>> begin

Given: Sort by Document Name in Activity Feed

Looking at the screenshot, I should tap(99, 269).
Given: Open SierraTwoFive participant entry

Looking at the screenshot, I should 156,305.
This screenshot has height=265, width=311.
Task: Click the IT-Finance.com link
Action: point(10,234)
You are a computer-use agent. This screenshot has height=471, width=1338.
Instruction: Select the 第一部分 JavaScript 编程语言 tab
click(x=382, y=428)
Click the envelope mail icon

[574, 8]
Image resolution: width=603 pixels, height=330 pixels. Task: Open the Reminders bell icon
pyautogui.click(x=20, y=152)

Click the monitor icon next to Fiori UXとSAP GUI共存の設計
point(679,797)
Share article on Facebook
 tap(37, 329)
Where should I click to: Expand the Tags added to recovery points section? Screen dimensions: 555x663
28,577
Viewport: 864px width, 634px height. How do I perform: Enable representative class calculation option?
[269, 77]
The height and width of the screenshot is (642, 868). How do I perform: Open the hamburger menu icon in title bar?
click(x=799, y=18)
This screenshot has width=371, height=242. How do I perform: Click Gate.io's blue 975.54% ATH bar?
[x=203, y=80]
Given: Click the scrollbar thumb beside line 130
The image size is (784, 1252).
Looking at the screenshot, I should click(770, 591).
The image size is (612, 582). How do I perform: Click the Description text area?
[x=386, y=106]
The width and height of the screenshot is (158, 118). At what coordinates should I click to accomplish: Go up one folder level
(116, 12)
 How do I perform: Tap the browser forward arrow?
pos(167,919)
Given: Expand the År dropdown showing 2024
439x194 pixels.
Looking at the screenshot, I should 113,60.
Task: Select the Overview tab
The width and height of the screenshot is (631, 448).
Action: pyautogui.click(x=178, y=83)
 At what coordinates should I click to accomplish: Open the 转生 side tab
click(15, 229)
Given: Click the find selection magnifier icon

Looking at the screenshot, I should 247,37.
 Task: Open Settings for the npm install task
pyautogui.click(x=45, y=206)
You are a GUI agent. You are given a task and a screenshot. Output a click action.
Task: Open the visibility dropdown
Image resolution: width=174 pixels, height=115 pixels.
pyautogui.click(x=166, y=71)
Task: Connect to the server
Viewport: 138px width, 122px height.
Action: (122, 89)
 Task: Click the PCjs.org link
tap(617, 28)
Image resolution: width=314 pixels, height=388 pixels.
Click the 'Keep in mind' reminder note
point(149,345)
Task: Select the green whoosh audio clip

>> end

WHAT IS ASKED :: Rewrite the entries from the line with "Given: Expand the År dropdown showing 2024" up to and including the line with "Action: pyautogui.click(x=178, y=83)", swapping "Overview" for "Summary" and leaving everything else the same. Give only those lines.

RESPONSE TO THIS TASK ::
Given: Expand the År dropdown showing 2024
439x194 pixels.
Looking at the screenshot, I should 113,60.
Task: Select the Summary tab
The width and height of the screenshot is (631, 448).
Action: pyautogui.click(x=178, y=83)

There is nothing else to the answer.